It seemed a punishment, but all Lindsay said was: "I wish you would go
on. You can't think how gratifying it is--after the tennis."

"If I went on I have an idea that I might be disagreeable."

"Oh, then stop. We can't quarrel yet--I've hardly seen you. Are you
comfortable here? Would you like some French novels?"

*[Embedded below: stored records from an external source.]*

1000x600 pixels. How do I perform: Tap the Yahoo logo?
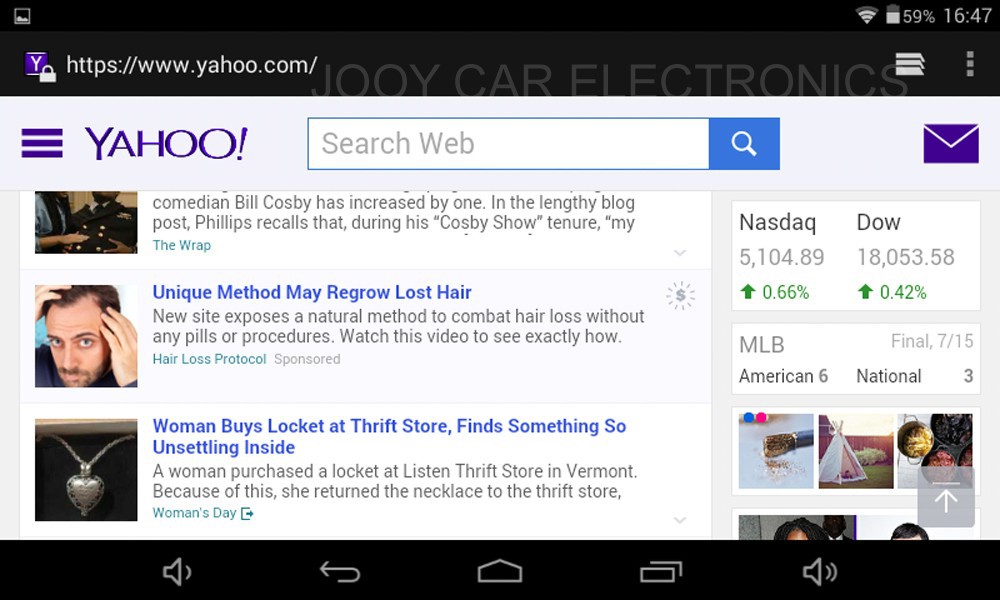pyautogui.click(x=166, y=144)
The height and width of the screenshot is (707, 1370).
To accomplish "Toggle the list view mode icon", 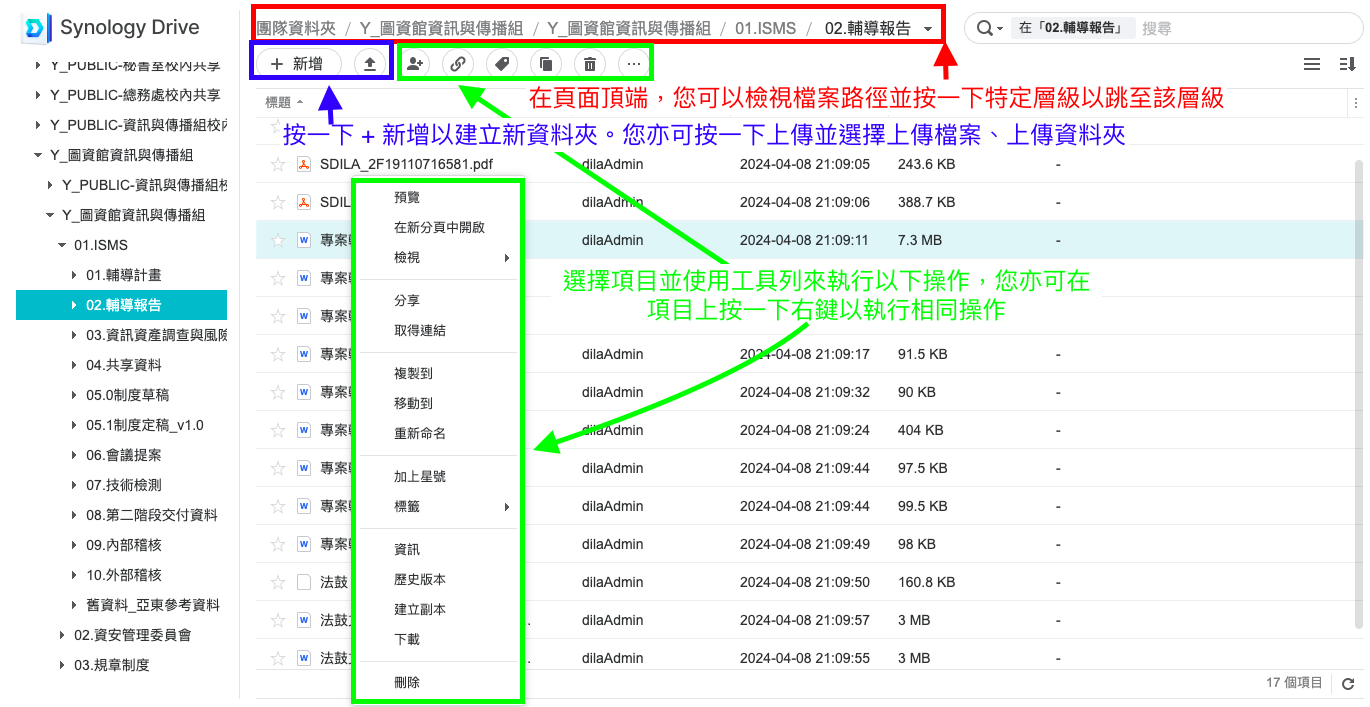I will tap(1312, 64).
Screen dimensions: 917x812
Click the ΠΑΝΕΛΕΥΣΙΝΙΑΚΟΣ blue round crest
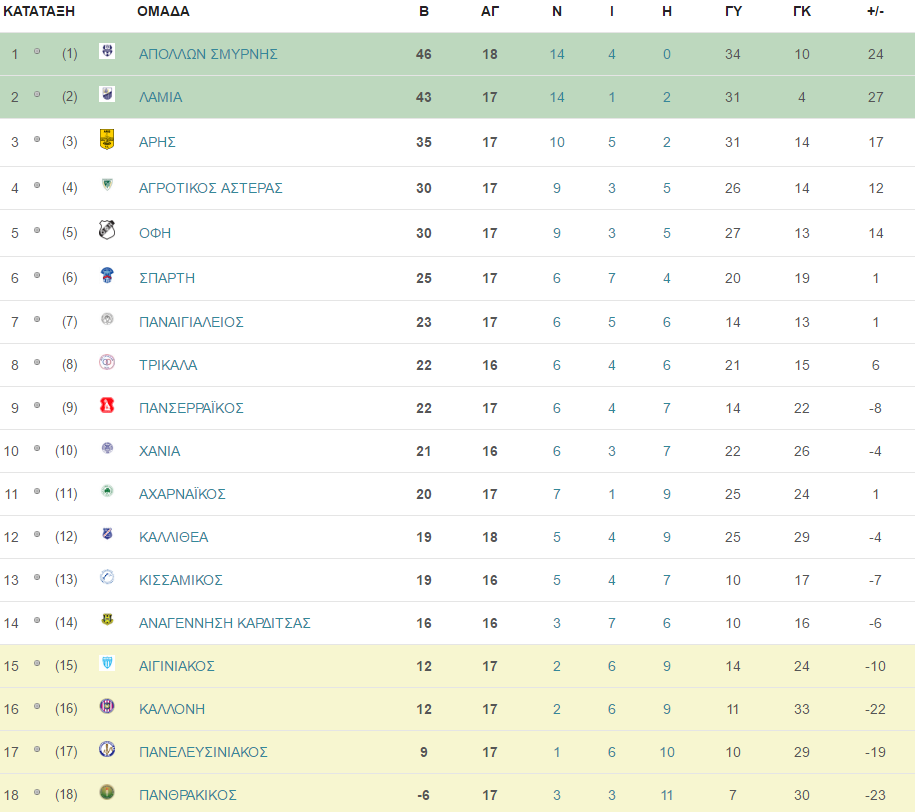point(107,749)
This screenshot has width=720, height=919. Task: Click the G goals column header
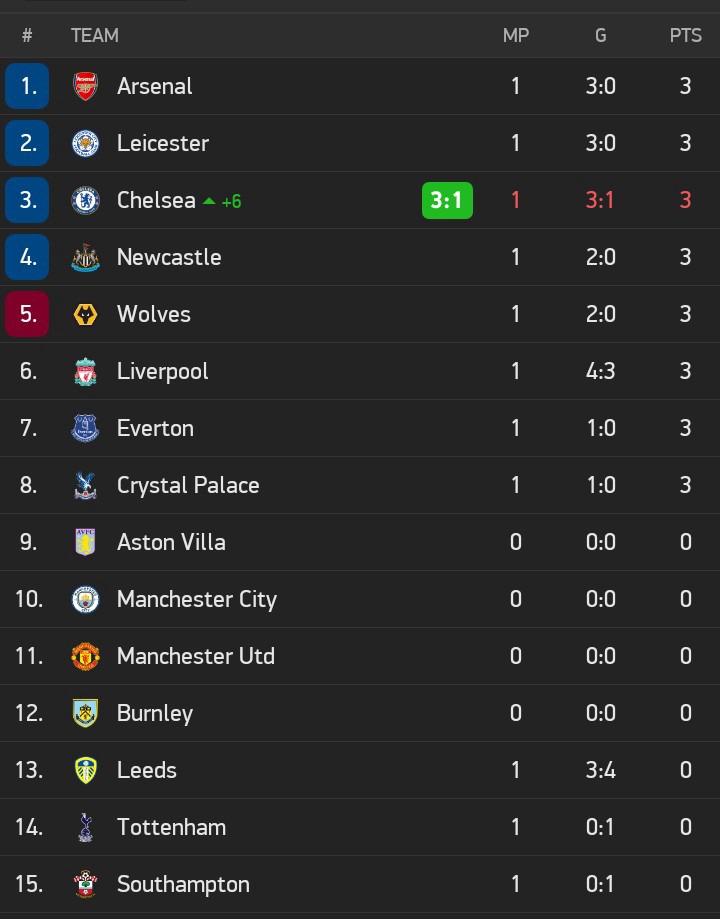[x=600, y=35]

"Yes, thank you. Yes, please!" She grew before him into a light and
conventional person, apparently on her guard against freedom of speech.
He moved a blind and ineffectual hand about to find the spring she had
detached herself from, and after failing for a quarter of an hour he got
up to go.

"I shan't bother you again before Saturday," he said. "I know what a
week it will be at the theatre. Remember you are to give the man his
orders about the brougham. I can get on perfectly with the cart.
Good-bye! Calcutta is waiting for you."

"Calcutta is never impatient," said Miss Howe. "It is waiting with yawns
and much whiskey and soda." She gave him a stately inclination with her
hand, and he overcame the temptation to lay his own on his heart in a
burlesque of it. At the door he remembered something, and turned. He
stood looking back precisely where Laura Filbert had stood, but the sun
was gone. "You might tell me more about your friend of the altruistic
army," he said.

"You saw, you heard, you know."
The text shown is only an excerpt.